The book focuses on people’s views about slogan T-shirts some in the fashion industry themselves, others not. The T-shirt is the only singular piece of clothing that can consistently be a political statement as well according to Prof. Howard Besser, a collector of over 2,500 political T-shirts., who is a feature of one of the articles in the book. Such specimens in his collection include one that reads “Bush” with the ‘s’ replaced by a swastika and another with the slogan “Recycle the Rich”. Most of them were distributed amongst the crowd during demonstrations, which would then be taken home by the individual, disseminating the message in their local area purely due to the act of wearing. Another commentator, Shumon Basar argues that the slogan t-shirt is a futile yet personal relation to a political ideal, “the obligation to express your concerns even if ultimately you know your expression is impotent” as people are unlikely to change their point of view after looking at a T-shirt.

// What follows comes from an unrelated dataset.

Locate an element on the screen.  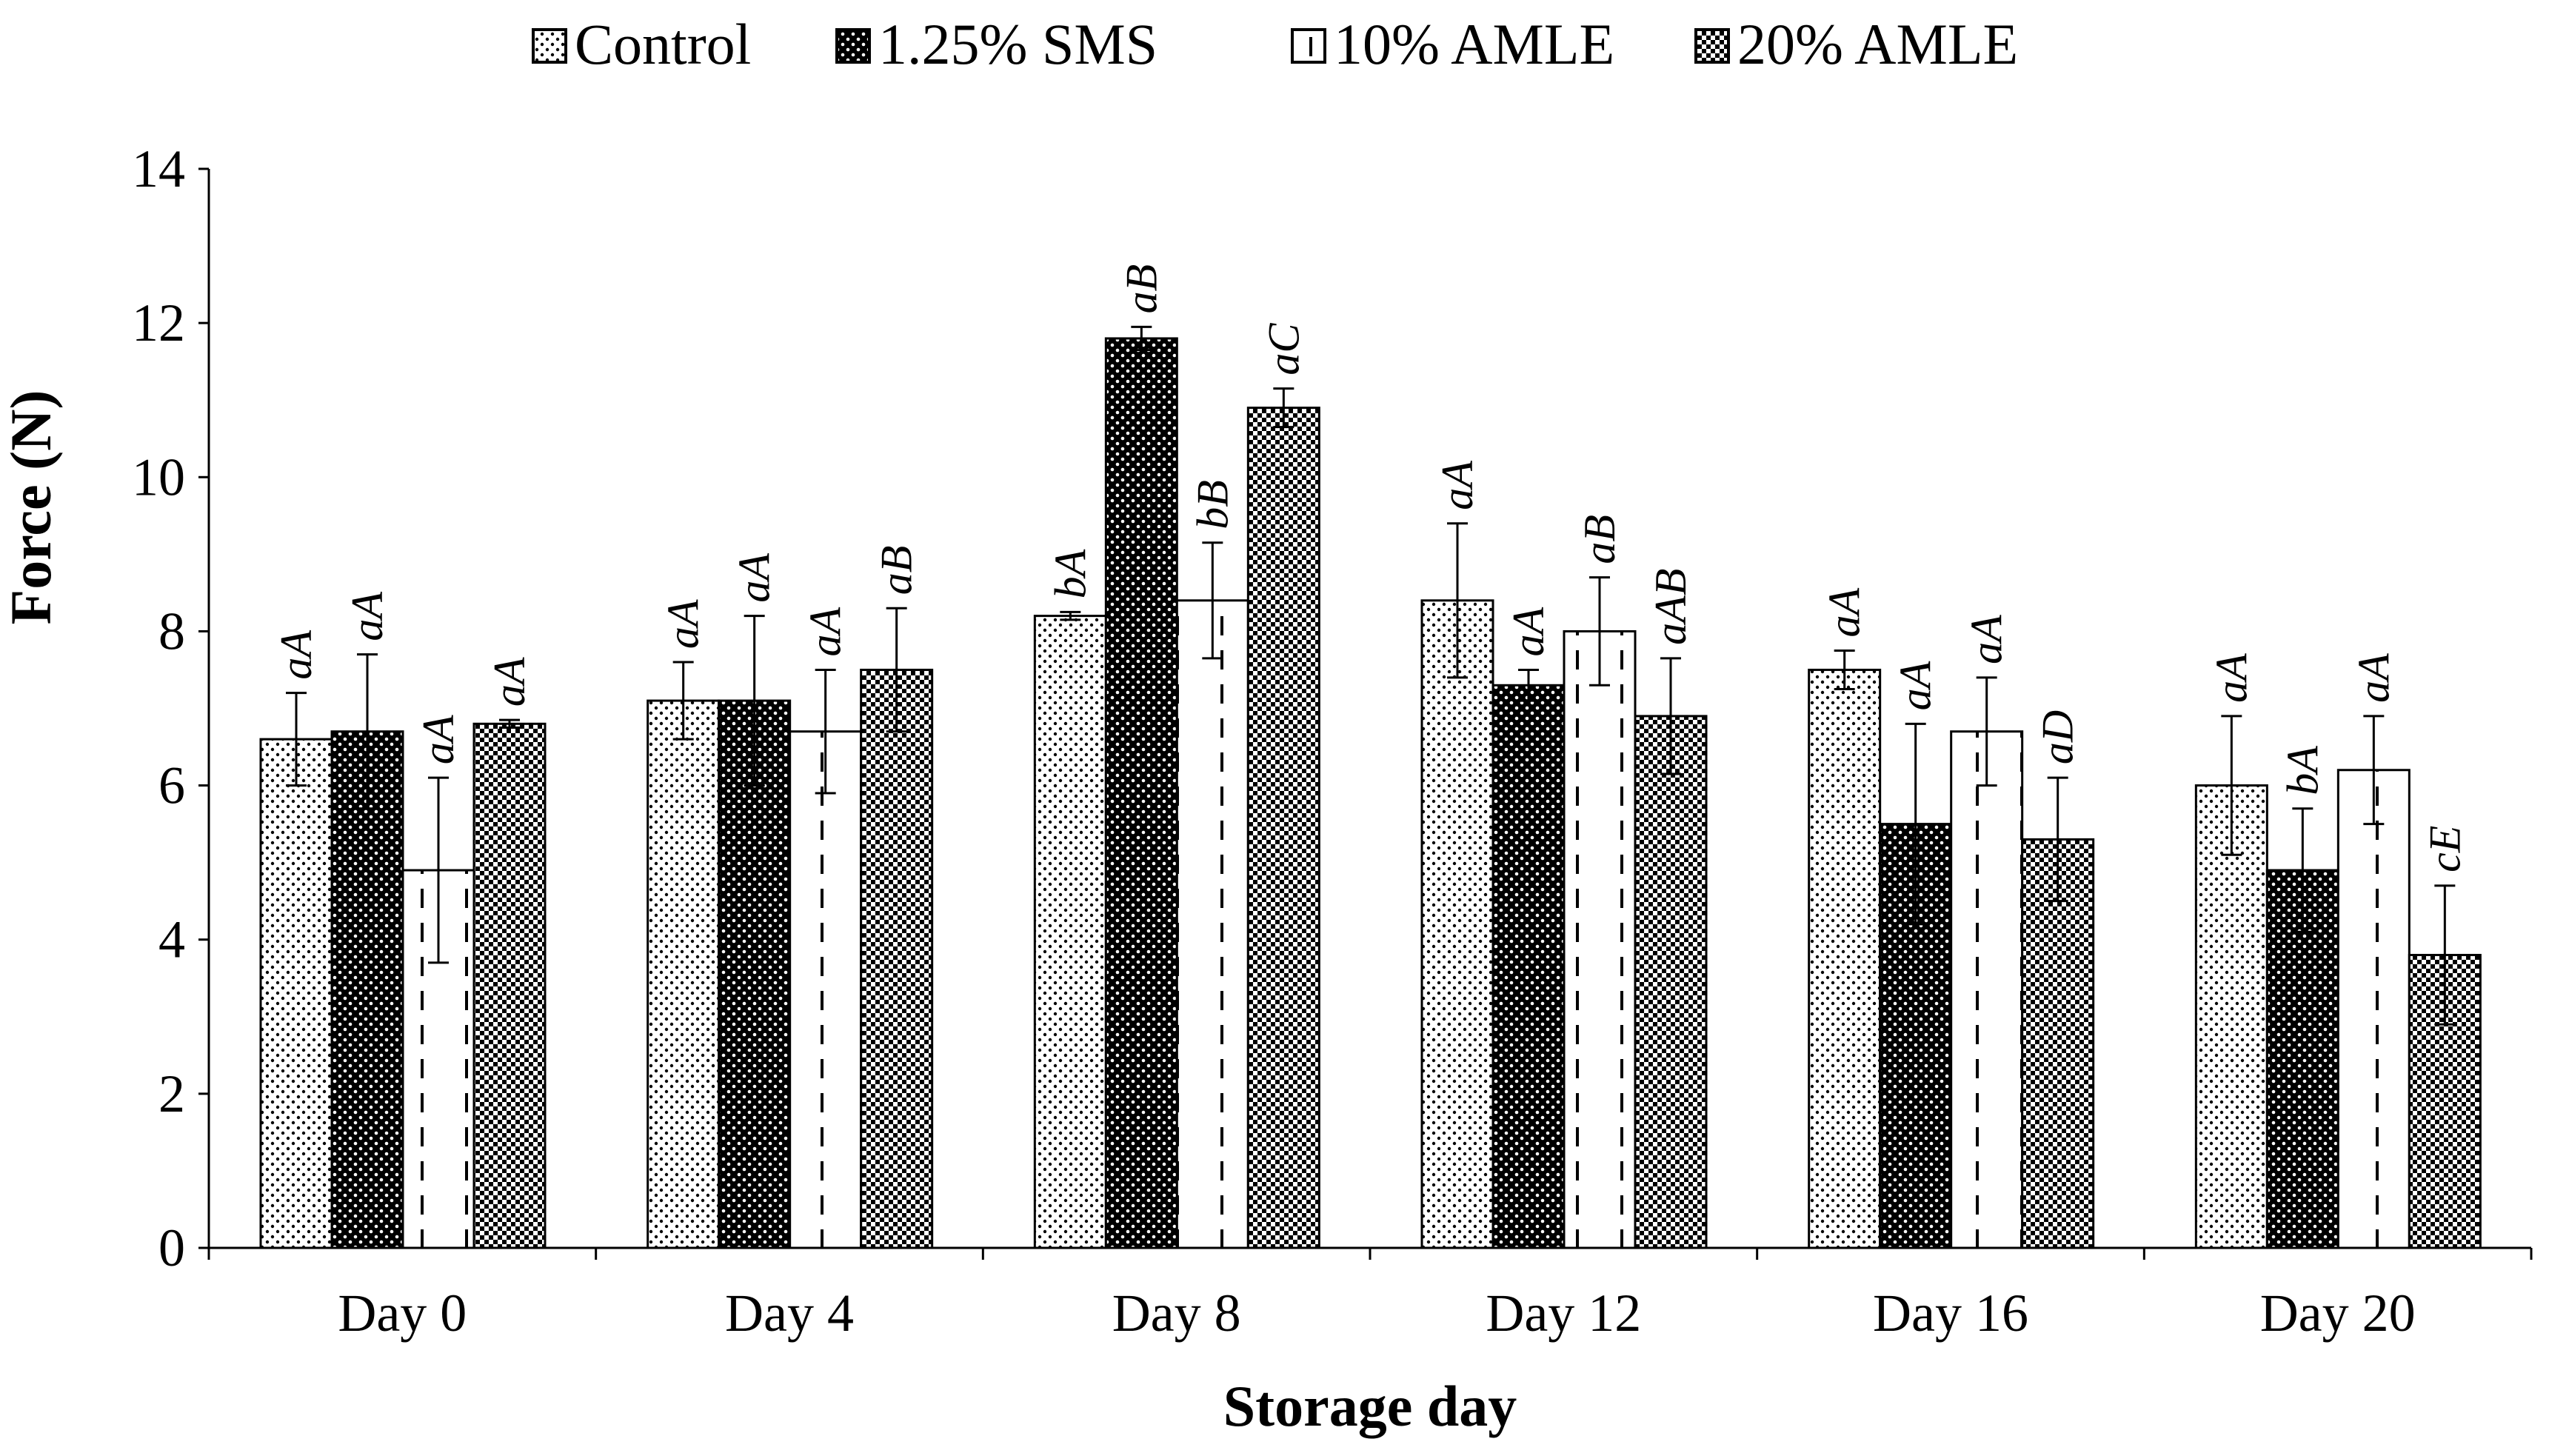
x-tick-label: Day 0 is located at coordinates (402, 1313).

Other articles look in depth at the historical development of slogan T-shirts. Such as the 1970s Punk movement’s use of the T-shirt, a moment when politics and fashion collide. The design duo Malcolm McLaren and Vivienne Westwood made handemade T-shirts, emblazoned with Situationist slogans such as “Create Hell and Get Away With It”  and with its DIY and anti-consumerist aesthetic was odds, both before and after the Punk movement, with high-street fashion. Such was the alien nature of McLaren and Westwood’s style compared to the rest of British society that they were arrested and fined for their famous naked cowboys T-shirt in 1975. It was even the duo’s designs that led to the birth of Punk music in Britain, as Punk historians, Jon Savage and Jamie Reid point out, it was only after exhibiting at a trade fair in New York that they caught the eye of musicians of the burgeoning Punk scene around CBGB’s, such as the New York Dolls and Tom Verlaine, that McLaren had the idea to promote the Sex Pistols.

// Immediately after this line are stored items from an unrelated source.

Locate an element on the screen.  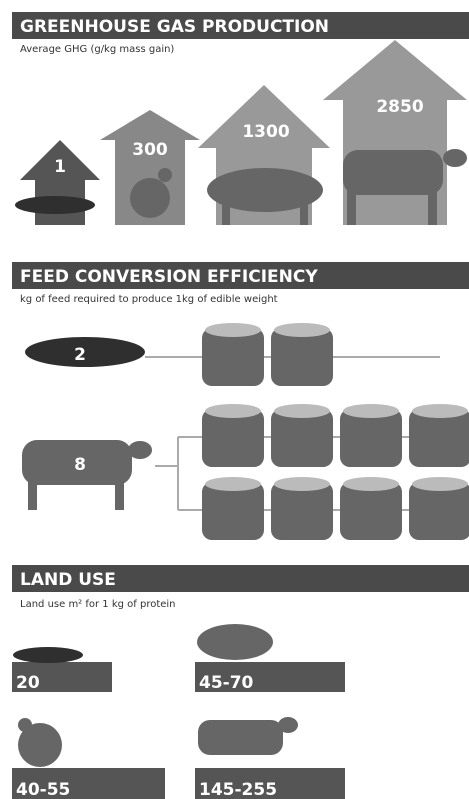
value-label: 40-55 is located at coordinates (43, 790).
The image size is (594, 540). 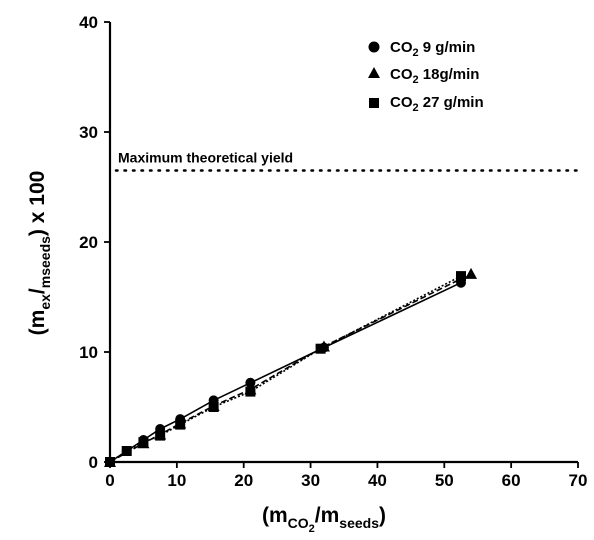 What do you see at coordinates (434, 76) in the screenshot?
I see `legend-label-1: CO2 18g/min` at bounding box center [434, 76].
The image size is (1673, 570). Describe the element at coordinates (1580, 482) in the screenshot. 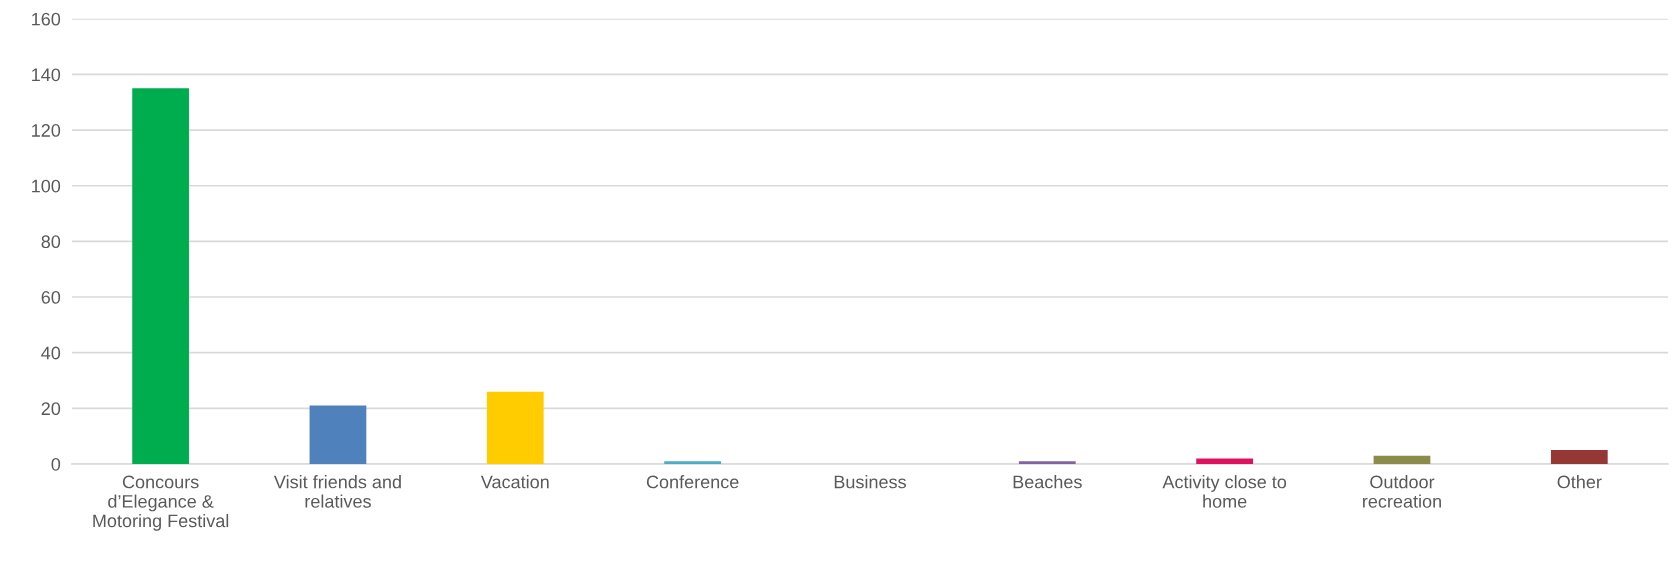

I see `x-tick-label: Other` at that location.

Comparing the clothes of SEX in the 1970s and BOY today (the latter itself once a failed competitor with the former on the King’s Road) it can be argued that the message of youth clothing has suffered a reduction. This is acknowledged by Fashion writer Namalee Bolle, “Nobody writes whole sentences anymore. I’d say that the current youth generation is not about speaking directly with words so much because online they communicate with visuals”. BOY’s aesthetic is steeped in enigma whereas there was no doubt about what SEX’s clothing was trying to say. Such a trend is affirmed by YMC’s Fraser Moss, “Originally slogan T-shirts were a powerful medium, especially if they were driven by politically sound motives. However over the years, the power of the high street has somewhat diluted this and they have mainly become just another ironic statement. The thing I dislike about slogan T-shirts is how they have almost become a lazy way of showing which tribe you belong to rather than making a valued statement.”

Talbot’s book reveals a lot to the everyday reader about the changing psychology behind fashion and the power behind the meanings that the casual wearer fails to understand. The utility of the slogan T-shirt may also be it’s downfall, where the message is either forgotten or twisted beyond recognition, making any meaningful attempt to affect people’s thinking through the wearing of clothes futile in the long term.